The development of the Belt and Road initiative is completely different from the colonization practice by the West in modern times. First of all, it’s not in China’s DNA to colonize other countries. Zheng He, who once owned the world's most formidable fleet, did not colonize Africa. Today, it’s even more unlikely for China to turn foreign countries into their colony.


Secondly, the Belt and Road initiative follows the principle of “mutual consultation, co-development and shared prosperity” to build a community of common interests, shared responsibility and future.


China is a super developing country, and Africa is a super developing continent. China and Africa naturally belong to a community of common development and shared destiny. There is no such problem as colonialism at all.


Finally, based on the independent national defense and industrial system established since the founding of the People's Republic of China, after 40 years of reform and opening-up, China has accomplished the largest scale of industrialization in human history, which is a miracle without engaging in colonial expansion, war or plunder. This unique path of industrialization means that China will not engage in colonialism in Africa.


On the contrary, the Belt and Road initiative actually helps to solve the problems associated with Africa’s colonial history.

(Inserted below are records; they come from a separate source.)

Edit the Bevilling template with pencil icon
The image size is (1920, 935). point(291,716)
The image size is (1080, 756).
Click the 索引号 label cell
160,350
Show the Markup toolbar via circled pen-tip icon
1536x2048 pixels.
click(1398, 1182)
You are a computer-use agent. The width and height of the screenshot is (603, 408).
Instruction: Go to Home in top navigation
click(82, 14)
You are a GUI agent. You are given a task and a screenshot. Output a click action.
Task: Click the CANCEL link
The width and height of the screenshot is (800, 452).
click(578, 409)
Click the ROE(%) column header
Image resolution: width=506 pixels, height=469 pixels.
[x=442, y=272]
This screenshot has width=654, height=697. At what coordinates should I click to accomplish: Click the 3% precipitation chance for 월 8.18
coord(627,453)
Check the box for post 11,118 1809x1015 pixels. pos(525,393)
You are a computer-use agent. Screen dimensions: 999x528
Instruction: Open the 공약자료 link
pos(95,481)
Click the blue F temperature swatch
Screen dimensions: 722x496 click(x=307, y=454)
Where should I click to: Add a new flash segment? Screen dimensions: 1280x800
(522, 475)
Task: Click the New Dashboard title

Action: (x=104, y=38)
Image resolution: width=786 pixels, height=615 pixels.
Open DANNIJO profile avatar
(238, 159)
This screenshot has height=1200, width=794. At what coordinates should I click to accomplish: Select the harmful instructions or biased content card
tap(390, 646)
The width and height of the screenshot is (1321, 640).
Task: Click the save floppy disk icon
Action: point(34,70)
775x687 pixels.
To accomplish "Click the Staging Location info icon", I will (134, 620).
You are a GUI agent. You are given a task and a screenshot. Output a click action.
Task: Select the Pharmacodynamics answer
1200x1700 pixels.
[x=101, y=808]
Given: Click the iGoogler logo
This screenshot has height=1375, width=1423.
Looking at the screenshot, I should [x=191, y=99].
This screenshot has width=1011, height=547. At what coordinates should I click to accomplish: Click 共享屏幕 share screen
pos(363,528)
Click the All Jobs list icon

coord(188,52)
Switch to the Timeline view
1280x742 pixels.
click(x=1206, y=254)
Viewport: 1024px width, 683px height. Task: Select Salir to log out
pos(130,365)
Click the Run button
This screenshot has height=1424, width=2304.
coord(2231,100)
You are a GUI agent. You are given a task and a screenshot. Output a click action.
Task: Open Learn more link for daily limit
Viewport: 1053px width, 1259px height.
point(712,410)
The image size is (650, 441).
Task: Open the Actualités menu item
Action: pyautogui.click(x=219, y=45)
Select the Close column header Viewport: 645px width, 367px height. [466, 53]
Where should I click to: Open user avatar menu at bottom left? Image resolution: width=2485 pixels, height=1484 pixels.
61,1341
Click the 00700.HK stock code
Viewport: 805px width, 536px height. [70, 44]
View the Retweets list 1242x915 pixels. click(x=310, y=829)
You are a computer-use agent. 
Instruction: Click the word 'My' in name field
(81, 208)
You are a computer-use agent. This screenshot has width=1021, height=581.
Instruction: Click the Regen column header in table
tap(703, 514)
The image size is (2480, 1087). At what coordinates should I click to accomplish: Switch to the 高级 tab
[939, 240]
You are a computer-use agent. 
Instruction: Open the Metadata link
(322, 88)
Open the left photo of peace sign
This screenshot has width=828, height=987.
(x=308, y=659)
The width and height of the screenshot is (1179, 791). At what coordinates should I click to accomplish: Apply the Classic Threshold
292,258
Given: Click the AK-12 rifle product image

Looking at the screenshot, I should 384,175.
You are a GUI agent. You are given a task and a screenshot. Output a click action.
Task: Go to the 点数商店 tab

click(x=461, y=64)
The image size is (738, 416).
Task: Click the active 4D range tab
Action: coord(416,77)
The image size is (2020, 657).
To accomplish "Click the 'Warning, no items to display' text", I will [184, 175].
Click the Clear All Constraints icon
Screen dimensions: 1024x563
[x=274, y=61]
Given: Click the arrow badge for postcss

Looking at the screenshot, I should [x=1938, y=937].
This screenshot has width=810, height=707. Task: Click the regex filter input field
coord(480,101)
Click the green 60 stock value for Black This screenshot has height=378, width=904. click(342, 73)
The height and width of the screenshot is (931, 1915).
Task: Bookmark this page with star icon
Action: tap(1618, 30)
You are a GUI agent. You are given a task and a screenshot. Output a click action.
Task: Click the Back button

In a nutshell, the Belt and Road initiative is changing the fate of Africa: from being manhandled to being globalized and enjoying localized globalization. It also helps Africa to regain its footing politically and economically.


China's today is Africa's tomorrow, which can best represent the meaning of the China-Africa community of a shared future.


Wang Yiwei is a senior fellow of Chongyang Institute for Financial Studies at Renmin University of China.